Я бы мог разить свою опоннентессу в пух и прах, доказав, что у червяков нет никаких ног, а тем более пяток, но мне не хотелось пререкаться.

— Я бы попросил тебя, Киппер, — сказал я с холодным достоинством, — чтобы твоя подруга соблюдала рамки приличия. Я не червяк, а царь зверей. Я был уже готов совершить прыжок и сокрушить свою жертву, но мне помешала Филлис. Она желала срочно переговорить со своим отчимом.

Бобби снова раздраженно фыркнула.

— Она там будет теперь до скончания веков. Нам можно уходить.

— Да, — согласился Киппер. — Нам придется это отложить.
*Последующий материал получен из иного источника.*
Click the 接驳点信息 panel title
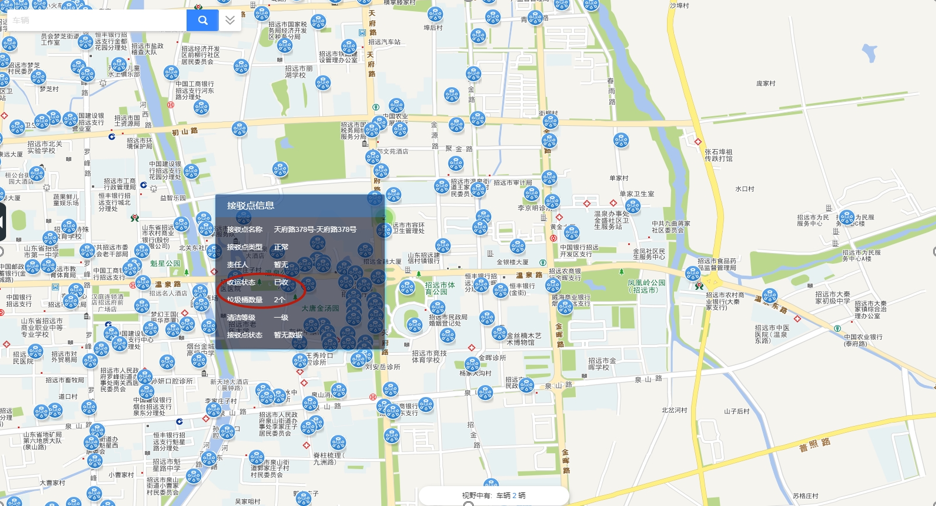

Мы сообщим тебе новое время и место, Киппер.

— О, ну спасибо, — заметил я, и они отвалили.

Так я стоял еще некоторое время, перебирая в мыслях печальные факты. Мимо проходила тетушка Далия. Я был рад ее видеть. Я подумал, что, может быть, я найду в ее лице понимание и поддержку. Ибо, хотя она иной раз могла задать жару, но в тяжелые минуты она умела посочувствовать.

Когда же взглянул на нее еще раз, то увидел, что мои тяжелые минуты ничто по сравнению с ее, ибо во взгляде моей тетушки было выражение полного конца света.

И я не ошибся.

— Берти, — сказала она, поравнявшись со мной и смахнув слезу садовым совочком. — Знаешь что?

— Нет, а что?

— Так вот, — продолжила моя престарелая родственница, — издав такой вопль, будто ее взору предстала свора собак, припустившаяся за кроликом: Эта дура Филлис все-таки обручилась с Уилбертом Кримом!…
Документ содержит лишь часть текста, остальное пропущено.